My Lords, my noble friend may have had a chance to look at the report published today by the Refugee Council and Maternity Action on the deficiencies in the support for pregnant asylum seekers. Will his department hold discussions with the Home Office on amendments to the guidance for those women to make it compatible with NICE guidance on the maternity care of women with complex social factors? Will the department and the UK Border Agency jointly look into the negative impact of the current dispersal and relocation policies on the healthcare of women asylum seekers?
My noble friend raises a number of complex and important issues. My department provides approximately £1 million a year for health assessments of asylum seekers in UKBA initial accommodation in England. The aim of the health assessment is to identify and address immediate healthcare needs, including pregnancy, and to recognise ongoing and non-urgent care needs for attention in the dispersal areas. The use of experienced health teams and interpreting services to record medical history also avoids more expensive arrangements at GP-registration stage later on. My officials met Maternity Action on 19 February to discuss the report’s recommendations and were assured that the maternity care provided by NHS midwives was appropriate and in accordance with NICE guidelines. Following that meeting, officials have briefed the Home Office.
My Lords, the fact that Edge Hill University, for example, had nearly 900 applications for 22 midwifery places shows considerable enthusiasm for acquiring this skill. However, experience shows that many midwives withdraw during training or the early years of practice. Has the Minister any statistics on such withdrawals and does he know any of the reasons for them?
My Lords, as regards the statistics on trainees who drop out, I am advised that the average rate is around 22%, which is quite high, but that can be for a number of reasons. I am, however, encouraged by the statistics that I have on the number of commissions that are currently in train across the country. On conservative assumptions, this year and next, we should see about 1,900 midwives emerging from training.
My Lords, how many midwives are familiar with the minority languages that are spoken by British women in areas such as Leeds and Bradford?
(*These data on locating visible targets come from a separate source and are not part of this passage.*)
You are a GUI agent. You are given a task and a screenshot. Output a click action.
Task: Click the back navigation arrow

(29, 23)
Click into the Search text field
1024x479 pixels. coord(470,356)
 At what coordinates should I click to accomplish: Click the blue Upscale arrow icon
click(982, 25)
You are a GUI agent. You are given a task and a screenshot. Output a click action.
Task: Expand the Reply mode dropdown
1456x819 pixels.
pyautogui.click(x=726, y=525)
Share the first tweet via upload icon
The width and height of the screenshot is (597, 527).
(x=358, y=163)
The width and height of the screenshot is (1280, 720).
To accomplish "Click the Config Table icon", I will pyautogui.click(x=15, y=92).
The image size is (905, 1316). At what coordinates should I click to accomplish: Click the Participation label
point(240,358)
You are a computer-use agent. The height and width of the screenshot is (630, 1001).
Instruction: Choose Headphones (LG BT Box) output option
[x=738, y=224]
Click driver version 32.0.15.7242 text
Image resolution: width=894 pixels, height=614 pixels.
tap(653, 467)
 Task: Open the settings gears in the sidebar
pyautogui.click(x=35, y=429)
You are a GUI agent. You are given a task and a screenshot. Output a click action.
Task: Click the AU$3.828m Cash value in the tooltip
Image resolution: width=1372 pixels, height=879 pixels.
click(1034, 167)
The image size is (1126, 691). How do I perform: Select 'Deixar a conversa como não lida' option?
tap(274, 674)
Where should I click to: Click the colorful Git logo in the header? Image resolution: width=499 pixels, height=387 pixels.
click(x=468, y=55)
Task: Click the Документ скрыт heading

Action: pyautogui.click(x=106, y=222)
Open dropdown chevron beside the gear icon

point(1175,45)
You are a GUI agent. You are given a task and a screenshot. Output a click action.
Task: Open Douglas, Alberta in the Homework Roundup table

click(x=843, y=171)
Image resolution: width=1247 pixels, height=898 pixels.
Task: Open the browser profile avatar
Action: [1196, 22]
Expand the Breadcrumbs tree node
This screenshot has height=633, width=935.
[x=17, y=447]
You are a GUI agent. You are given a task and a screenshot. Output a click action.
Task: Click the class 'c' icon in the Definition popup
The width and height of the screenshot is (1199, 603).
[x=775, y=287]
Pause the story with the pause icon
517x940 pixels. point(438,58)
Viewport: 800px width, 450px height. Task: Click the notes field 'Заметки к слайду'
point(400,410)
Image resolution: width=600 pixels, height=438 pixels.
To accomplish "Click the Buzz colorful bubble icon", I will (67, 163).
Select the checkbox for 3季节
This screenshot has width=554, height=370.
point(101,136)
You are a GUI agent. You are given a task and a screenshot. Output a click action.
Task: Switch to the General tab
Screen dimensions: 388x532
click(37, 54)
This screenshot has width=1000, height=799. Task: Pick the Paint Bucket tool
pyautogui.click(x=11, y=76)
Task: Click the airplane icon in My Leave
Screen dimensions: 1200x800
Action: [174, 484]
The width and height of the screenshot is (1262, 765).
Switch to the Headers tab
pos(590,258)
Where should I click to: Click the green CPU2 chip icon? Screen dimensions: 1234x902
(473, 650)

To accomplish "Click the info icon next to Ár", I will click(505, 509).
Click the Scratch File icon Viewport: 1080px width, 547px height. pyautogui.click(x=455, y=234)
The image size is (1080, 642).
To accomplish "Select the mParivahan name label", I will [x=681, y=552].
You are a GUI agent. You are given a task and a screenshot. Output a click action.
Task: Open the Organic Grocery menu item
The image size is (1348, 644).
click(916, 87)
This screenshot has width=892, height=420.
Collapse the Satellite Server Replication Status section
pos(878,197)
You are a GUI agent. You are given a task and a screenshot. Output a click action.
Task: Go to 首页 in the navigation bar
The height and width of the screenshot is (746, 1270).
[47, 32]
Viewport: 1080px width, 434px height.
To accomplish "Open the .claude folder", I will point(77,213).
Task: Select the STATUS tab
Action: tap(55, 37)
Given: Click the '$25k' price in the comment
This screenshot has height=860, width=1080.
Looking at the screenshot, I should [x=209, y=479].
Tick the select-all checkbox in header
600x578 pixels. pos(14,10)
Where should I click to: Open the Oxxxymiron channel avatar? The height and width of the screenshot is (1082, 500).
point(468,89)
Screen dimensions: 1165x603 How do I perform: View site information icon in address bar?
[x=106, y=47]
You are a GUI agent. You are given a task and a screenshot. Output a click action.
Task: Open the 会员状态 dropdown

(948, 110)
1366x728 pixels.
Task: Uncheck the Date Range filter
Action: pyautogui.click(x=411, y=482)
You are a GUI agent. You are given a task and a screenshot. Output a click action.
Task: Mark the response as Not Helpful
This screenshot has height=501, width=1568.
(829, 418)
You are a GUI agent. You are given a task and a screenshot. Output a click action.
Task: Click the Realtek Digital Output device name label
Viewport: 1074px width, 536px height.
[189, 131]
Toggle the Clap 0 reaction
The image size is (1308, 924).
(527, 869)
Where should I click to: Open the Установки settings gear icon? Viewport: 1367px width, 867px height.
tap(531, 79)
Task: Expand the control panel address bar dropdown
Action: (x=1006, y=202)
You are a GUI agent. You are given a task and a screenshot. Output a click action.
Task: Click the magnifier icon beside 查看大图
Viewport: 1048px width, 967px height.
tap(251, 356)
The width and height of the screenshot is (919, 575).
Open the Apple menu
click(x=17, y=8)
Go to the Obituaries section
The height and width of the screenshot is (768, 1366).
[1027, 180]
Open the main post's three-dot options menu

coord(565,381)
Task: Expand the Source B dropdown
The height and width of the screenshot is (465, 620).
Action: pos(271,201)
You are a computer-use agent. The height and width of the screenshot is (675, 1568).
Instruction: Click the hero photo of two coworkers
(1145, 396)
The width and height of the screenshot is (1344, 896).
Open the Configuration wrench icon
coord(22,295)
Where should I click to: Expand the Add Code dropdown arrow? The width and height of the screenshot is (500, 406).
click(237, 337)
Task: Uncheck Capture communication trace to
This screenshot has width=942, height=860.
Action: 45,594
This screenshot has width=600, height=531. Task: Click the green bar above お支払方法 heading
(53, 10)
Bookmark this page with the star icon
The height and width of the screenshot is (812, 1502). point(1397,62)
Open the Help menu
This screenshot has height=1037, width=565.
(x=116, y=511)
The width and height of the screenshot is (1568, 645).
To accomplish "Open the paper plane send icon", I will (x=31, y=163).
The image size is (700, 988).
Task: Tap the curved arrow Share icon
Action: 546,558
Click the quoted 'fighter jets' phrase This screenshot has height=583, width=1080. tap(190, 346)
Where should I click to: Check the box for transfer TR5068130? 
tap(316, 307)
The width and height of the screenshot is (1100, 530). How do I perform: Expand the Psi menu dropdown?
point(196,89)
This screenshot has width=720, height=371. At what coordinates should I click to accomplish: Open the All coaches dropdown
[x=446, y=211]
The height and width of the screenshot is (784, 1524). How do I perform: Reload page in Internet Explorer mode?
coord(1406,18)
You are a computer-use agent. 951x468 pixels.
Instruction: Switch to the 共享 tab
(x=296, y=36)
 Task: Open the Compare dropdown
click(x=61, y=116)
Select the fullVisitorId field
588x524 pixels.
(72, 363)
Are there sufficient numbers who know the local language, rather than having a general notion which does not really suit the language that the women are speaking?
The noble Baroness raises another important point. This will be a particular issue for the local education and training boards, which we are setting up under the auspices of Health Education England, to get a local feel for the needs of patients in an area. The language skills of midwives will be a very important ingredient of that.
My Lords, in the light of the original Question of the noble Baroness, Lady Cumberlege, would the Minister advise the House as to whether NICE will be asked to produce guidelines based on what it believes is needed or based on the current shortfall in midwives? If it is based on the current shortfall, we will suffer the same problems.